■ Supplied material ■
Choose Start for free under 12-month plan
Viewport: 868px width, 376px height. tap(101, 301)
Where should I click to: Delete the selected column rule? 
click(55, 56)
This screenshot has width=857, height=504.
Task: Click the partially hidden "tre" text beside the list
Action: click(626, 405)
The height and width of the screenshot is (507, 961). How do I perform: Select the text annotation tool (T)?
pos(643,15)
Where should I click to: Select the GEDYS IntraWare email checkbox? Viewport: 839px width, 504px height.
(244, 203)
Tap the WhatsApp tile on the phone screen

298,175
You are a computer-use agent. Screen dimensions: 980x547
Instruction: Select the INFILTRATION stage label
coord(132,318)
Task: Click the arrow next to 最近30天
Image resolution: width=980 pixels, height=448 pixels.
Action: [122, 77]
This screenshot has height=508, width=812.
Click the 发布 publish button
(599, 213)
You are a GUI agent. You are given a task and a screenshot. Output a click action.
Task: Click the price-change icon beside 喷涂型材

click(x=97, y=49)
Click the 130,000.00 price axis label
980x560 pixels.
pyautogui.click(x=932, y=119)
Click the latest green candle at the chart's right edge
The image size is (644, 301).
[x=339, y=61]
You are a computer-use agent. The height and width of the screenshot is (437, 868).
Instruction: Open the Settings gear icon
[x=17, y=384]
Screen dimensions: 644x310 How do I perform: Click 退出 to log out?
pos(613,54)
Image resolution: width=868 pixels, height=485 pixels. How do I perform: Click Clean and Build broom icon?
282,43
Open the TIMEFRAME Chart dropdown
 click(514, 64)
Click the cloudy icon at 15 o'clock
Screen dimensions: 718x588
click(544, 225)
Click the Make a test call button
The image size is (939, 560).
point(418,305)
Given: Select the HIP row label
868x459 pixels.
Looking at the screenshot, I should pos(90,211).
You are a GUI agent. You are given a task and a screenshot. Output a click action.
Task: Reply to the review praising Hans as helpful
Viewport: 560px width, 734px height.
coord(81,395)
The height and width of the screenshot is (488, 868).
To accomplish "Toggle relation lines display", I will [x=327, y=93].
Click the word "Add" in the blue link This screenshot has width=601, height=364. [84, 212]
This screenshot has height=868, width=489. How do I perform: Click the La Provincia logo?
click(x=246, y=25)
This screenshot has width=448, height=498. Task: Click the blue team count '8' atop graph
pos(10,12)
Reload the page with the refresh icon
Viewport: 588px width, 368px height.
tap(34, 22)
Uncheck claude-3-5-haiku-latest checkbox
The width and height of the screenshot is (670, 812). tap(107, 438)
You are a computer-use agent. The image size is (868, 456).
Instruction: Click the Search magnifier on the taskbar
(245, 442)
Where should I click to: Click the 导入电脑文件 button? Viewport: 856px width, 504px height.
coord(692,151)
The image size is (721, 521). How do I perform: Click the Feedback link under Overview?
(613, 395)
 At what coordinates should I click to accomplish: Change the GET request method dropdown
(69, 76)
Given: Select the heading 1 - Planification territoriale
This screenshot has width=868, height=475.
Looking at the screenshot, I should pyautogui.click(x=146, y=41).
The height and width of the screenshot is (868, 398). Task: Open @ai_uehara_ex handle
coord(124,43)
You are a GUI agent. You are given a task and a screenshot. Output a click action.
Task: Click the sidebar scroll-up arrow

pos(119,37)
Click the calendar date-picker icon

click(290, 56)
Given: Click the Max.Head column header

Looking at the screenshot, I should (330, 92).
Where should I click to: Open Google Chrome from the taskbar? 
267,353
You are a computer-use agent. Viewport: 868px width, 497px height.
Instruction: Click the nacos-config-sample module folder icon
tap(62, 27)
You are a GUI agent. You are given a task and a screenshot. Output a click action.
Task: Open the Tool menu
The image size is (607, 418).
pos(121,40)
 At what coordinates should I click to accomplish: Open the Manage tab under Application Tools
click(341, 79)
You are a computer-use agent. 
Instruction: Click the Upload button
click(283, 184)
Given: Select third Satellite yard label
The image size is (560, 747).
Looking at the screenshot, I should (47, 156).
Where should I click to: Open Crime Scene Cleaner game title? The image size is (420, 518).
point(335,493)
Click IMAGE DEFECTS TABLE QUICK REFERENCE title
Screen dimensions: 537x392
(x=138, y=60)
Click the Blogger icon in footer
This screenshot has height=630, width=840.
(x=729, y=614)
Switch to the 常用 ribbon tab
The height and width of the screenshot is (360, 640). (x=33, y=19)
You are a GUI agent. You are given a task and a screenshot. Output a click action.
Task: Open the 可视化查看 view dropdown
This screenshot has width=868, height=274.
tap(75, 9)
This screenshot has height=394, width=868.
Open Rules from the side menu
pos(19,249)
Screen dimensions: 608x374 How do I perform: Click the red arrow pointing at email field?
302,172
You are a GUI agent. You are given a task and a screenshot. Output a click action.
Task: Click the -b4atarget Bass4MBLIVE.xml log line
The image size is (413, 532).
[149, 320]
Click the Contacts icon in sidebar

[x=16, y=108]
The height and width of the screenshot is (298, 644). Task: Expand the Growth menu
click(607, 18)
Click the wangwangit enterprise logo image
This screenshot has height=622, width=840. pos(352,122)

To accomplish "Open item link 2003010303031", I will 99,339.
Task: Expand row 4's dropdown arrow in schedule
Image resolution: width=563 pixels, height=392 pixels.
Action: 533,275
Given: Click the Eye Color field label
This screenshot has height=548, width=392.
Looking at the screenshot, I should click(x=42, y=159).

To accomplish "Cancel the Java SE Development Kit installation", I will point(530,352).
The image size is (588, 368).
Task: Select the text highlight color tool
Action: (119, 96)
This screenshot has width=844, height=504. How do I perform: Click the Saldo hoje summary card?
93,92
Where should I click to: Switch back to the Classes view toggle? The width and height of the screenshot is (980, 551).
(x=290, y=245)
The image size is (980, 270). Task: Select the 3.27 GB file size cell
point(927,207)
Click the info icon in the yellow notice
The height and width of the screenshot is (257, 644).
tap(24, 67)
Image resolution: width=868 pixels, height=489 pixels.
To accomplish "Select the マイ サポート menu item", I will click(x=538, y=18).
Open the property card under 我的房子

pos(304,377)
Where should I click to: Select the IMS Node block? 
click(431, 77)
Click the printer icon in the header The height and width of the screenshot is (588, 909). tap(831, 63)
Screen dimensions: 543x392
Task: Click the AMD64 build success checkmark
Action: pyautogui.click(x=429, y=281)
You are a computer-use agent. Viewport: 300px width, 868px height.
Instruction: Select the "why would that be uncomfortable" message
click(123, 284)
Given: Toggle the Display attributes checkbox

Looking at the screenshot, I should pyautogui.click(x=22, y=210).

■ Problem details ■
All that is needed is how many lines of the listing hold the word "computer", stated as one number.

■ Completed task ■
6